Il y avait un disque sur le pick-up, une galette de vinyl de vingt cinq centimètres de diamètre, un trente trois tours des
Spotnicks. Il s'agissait d'un groupe de guitare électrique habillés en cosmonautes, une révolution musicale, nous étions en 1962, j'avais neuf ans. Première découverte de la musique, de ma future
chaine HIFI pour Haute Fidélité. Plus tard, vers l'âge de dix sept ans. Les dimanches, on les passait à Orly à regarder les avions qui décollent de la piste pour s'envoler dans le ciel aussi
bleus que les yeux de ma mère. A bord de la simca IOOO, un classique de ces années automobiles, mon oncle Marcel au volant, à ses cotés mon Père, et sur la banquette arrière, Annick ma cousine et
moi. On s'échangeait des bonbons que l'on croquait à belles dents. Il y avait aussi l'école, rue Damesme, dans le treizième, là où se trouvent mes racines. D'autres sont ailleurs, à Coutras,
ville de la gironde, à Tunis où est née ma Grand-Mère maternelle. Le disque tournait sur le plateau, l'aiguille arrachait des notes que le haut-parleur Audax me recrachait voluptueusement pour me
les faire ingurgiter par le biais des oreilles. Un délice, tout comme un chausson aux pommes par un beau dimanche de printemps ! La rentrée, tiens, çà me plaisait pas vraiment. C'était comme à
l'armée, d'ailleurs je déteste l'autorité. Seule l'égalité me convient. Et puis la chanteuse Sheila dont j'étais fan. Que me fit connaître ma cousine Annick. Souvent, seul dans ma chambre, le
soir venu, j'écoutais la radio. RTL mais aussi salut les copains, juste pour me faire savoir que j'appartenait à la jeunesse du moment. L'été, c'était la gare d'Austerlitz et les locomotives
électriques pour nous emmener à Coutras, ma Grand-Mère paternelle et moi. C'est con le temps, il efface peu à peu les êtres et les souvenirs et vous met des rides sur un visage lisse, celui de
l'enfance. Qu'ai je appris de ces années là, que suis-je devenu grâce à elles ? Un citoyen temporel et universel de langue française, rien d'autre. C'est pas si mal. Enfin, je
crois...?
Bonjour. Une réponse simple, habituelle pour qui osera lire ces pages interdites dont la lecture est personnelle.

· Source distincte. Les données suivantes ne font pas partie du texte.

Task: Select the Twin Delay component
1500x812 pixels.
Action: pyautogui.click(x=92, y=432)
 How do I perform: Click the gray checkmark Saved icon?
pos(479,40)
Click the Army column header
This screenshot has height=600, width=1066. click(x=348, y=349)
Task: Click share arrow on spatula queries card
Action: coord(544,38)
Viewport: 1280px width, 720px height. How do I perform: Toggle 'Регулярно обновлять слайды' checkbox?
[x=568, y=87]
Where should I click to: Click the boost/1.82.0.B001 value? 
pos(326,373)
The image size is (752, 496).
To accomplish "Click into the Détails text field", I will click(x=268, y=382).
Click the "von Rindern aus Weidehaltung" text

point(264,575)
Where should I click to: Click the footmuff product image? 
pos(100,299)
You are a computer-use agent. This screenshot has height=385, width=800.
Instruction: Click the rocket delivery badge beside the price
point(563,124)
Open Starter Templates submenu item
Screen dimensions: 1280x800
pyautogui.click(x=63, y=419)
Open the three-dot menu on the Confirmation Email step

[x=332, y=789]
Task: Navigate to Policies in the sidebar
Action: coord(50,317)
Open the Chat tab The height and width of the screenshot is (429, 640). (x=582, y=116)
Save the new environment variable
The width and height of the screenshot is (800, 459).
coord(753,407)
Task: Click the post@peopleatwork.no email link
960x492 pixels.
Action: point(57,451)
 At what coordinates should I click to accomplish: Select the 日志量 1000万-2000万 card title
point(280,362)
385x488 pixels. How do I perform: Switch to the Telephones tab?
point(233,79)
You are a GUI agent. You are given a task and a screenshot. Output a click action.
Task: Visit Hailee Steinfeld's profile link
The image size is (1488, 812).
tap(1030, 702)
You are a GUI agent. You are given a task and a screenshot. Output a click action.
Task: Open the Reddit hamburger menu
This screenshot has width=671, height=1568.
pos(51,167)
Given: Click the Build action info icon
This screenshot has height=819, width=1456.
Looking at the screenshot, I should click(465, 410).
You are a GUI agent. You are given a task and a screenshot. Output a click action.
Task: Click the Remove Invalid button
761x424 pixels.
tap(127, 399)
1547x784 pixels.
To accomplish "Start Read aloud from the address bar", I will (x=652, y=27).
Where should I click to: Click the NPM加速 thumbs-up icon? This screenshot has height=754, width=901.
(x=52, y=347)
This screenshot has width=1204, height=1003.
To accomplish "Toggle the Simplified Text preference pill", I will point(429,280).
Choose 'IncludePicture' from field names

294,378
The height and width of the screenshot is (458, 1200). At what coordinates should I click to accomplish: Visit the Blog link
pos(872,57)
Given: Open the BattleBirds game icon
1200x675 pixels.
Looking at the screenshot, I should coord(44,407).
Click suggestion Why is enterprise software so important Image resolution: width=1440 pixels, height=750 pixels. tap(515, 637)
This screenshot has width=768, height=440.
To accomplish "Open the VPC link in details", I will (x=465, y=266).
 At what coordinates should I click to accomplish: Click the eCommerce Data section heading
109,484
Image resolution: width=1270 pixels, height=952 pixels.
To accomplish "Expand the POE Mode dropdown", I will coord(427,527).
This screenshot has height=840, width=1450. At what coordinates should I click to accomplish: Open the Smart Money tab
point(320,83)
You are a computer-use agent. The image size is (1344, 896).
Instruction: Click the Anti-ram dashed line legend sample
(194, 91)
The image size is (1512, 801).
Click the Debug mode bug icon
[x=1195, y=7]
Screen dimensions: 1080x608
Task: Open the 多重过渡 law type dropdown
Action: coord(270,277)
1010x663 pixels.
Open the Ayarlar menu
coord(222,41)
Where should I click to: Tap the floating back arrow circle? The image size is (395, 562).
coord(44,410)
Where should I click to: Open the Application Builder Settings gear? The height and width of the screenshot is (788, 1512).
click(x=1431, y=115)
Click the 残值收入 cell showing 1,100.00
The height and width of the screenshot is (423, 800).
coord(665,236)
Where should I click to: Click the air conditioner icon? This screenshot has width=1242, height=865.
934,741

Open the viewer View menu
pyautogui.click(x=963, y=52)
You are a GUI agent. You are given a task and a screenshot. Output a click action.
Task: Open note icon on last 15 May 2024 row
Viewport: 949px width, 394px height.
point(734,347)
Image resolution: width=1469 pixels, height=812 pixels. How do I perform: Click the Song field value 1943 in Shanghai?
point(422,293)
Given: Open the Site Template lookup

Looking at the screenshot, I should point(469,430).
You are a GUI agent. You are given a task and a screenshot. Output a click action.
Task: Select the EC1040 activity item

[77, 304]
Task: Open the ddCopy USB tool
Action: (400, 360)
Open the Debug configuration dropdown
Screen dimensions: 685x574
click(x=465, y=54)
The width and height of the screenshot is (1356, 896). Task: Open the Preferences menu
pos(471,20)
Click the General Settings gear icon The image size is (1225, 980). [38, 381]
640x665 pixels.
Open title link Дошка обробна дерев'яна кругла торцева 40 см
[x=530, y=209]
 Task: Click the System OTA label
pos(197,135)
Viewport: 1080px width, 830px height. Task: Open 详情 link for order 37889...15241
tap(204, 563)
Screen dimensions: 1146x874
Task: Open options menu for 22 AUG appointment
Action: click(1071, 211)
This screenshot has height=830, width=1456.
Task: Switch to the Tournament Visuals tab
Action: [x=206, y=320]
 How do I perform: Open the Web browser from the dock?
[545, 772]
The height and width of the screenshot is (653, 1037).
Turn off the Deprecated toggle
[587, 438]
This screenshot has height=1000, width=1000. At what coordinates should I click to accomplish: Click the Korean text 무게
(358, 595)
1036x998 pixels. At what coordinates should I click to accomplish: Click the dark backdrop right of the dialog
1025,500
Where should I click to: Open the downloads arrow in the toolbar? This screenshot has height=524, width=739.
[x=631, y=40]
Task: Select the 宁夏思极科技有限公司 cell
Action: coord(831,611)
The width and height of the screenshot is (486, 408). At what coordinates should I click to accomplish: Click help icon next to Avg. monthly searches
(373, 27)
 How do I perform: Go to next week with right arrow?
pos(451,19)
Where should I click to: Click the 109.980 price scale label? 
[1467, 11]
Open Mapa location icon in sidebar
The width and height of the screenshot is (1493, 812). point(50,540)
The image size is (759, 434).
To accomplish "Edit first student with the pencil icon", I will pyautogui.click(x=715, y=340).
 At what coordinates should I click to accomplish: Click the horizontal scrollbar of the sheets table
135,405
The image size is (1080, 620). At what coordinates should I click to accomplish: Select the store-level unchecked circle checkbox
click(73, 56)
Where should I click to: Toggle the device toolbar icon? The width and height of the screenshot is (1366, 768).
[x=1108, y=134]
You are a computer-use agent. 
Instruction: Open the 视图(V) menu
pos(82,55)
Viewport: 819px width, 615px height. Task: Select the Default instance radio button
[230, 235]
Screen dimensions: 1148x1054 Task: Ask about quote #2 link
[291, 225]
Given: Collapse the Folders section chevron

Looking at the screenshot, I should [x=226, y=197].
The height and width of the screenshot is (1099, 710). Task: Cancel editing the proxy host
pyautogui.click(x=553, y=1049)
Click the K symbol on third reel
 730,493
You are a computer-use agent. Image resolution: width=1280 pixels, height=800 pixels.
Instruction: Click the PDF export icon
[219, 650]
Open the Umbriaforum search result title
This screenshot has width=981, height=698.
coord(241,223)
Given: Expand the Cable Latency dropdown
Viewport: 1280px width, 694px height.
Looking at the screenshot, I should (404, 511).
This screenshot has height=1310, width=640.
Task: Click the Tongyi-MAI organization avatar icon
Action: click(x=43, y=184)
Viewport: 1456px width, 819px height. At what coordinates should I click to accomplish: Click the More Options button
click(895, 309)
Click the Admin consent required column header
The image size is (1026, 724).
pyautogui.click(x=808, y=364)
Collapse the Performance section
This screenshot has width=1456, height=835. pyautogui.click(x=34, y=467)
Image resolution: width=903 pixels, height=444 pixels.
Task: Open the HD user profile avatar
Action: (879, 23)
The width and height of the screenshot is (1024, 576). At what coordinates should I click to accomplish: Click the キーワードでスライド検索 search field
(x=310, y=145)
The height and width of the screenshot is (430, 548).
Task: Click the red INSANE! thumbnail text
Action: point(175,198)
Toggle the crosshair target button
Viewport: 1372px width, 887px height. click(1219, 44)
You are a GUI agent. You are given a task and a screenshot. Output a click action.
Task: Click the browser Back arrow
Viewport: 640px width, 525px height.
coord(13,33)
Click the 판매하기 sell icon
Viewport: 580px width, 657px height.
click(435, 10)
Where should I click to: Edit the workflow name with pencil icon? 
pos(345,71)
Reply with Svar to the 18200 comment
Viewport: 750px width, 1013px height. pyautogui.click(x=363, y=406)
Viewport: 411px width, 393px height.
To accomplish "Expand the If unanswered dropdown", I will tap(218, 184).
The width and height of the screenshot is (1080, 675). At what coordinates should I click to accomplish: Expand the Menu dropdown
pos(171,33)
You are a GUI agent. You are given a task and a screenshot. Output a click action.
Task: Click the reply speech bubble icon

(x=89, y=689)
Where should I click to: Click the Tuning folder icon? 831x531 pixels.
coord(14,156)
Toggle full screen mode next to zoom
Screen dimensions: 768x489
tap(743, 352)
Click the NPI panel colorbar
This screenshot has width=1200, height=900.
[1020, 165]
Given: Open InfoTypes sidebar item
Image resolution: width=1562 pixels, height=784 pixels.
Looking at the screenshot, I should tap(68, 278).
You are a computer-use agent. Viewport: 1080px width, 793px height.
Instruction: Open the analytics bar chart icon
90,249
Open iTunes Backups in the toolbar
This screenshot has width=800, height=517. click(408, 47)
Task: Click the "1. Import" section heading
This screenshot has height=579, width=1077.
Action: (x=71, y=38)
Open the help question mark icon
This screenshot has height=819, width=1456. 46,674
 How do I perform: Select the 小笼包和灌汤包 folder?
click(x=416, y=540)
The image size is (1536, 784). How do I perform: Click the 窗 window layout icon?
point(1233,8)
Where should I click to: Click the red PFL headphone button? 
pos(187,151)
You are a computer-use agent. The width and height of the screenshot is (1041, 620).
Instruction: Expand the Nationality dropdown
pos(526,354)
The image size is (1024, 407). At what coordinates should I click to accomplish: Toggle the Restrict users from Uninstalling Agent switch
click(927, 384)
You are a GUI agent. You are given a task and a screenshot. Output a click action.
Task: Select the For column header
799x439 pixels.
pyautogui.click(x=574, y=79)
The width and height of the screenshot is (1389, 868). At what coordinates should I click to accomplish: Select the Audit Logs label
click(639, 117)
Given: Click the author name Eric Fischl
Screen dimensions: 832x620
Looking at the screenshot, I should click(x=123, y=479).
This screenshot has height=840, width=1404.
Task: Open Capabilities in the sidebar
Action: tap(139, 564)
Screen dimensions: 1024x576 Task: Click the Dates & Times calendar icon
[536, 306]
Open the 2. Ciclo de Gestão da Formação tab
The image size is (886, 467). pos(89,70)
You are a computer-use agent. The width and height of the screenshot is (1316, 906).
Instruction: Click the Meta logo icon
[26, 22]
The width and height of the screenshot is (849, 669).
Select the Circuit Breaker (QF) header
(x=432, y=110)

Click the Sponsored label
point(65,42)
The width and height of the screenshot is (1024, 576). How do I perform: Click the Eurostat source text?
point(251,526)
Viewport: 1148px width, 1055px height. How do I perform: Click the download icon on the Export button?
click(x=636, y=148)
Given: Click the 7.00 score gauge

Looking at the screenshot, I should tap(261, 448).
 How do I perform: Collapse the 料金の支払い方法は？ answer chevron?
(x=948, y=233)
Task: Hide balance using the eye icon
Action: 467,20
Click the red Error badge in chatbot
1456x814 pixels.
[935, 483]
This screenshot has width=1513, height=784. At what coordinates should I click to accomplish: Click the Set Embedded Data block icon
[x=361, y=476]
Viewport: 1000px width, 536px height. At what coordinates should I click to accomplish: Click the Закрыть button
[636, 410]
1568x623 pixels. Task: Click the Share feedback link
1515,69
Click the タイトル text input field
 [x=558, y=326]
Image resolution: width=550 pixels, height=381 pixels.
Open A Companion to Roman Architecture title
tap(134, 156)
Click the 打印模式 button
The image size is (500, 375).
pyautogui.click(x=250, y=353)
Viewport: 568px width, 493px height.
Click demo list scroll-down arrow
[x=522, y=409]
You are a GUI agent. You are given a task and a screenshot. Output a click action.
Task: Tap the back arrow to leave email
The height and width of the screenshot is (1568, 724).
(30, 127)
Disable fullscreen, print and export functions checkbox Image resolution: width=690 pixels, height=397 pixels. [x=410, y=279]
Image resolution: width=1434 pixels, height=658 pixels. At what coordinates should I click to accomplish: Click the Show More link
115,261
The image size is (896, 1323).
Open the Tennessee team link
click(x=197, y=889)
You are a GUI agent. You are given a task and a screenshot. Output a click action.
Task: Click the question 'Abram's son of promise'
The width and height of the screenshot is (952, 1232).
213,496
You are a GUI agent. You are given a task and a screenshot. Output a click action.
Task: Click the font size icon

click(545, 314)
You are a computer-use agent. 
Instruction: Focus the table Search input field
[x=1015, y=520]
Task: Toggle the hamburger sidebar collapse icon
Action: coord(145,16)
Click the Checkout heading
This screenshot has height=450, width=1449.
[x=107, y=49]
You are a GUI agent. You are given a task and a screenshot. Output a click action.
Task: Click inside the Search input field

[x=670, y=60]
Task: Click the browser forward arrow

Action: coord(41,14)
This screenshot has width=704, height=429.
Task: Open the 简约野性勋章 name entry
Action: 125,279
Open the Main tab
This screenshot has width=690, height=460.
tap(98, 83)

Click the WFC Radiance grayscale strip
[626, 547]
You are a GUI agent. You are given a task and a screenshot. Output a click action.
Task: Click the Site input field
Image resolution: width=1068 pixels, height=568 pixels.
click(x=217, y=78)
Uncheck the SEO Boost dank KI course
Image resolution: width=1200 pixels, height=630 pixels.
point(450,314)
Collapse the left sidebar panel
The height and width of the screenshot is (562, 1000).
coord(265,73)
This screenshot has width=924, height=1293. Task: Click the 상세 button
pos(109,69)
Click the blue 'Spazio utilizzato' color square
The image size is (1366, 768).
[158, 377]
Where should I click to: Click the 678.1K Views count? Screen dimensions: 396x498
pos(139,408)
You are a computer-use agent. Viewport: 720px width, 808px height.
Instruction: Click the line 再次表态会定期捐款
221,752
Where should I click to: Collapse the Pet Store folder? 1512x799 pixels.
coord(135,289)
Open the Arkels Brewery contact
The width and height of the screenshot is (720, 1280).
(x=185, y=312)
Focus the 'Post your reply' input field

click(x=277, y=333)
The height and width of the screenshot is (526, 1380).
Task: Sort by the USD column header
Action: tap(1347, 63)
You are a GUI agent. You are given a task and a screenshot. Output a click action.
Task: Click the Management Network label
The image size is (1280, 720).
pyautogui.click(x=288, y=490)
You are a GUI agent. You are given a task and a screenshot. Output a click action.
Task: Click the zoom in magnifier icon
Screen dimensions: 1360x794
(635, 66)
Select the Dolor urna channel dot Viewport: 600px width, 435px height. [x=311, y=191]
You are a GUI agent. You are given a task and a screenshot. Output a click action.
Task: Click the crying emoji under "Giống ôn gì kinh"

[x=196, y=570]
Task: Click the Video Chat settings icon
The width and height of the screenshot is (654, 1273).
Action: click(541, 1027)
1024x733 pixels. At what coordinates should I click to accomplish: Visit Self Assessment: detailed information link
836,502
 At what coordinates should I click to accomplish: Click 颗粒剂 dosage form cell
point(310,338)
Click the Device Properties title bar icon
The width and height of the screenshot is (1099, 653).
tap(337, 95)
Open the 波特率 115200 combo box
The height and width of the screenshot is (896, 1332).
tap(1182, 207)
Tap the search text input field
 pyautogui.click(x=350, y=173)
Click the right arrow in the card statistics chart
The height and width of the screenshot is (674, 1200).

Oui, je suis ce môme qui autrefois, dès quatorze ans, s'infligeait
des pages d'écriture parce qu'il s'ennuyait seul dans sa chambre. Il y avait la musique, Polnareff ou les Moody Blues, mais je ne pouvais dire ce que je ressentais à qui que ce soit. Ma famille ?
Mon Père, ma Mère, ma Grand-Mère, que nenni. Alors j'avais trouvé une machine à écrire dont le bruit effroyable encloisonnait mes oreilles. Premiers poêmes d'amour, puis vinrent les époques de
l'écrivain maudit que je voulais devenir. Hélas, la vie n'est pas faite pour les poêtes et les écrivains maudits. De boulots en boulots, j'ai conservé ma plume d'acier, j'ai revendu ma machine à
écrire pour un mini PC qui m'a coûté 399 euros. Juste de quoi balancer des tonnes de mots en guise de salutations à celles et ceux qui poseront un simple regard sur ceux-ci. Je suis né dans le
treizième arrondissement de Paris, devenu le Chinatown Treizième, quartier asiatique dont je trouve la population franchement sympa. Celà donne un coté jaune à ce quartier autrefois rouge ! Mon
nom est celui de mon Père accolé à celui de ma Mère, le prénom je me le suis donné par une nuit de brouillard dans la tête. Je ne suis pas devenu cet écrivain maudit, même pas un phraseur de
bagatelle, juste un type qui se balade seul dans les rues de vos villes et de vos villages. Amitié.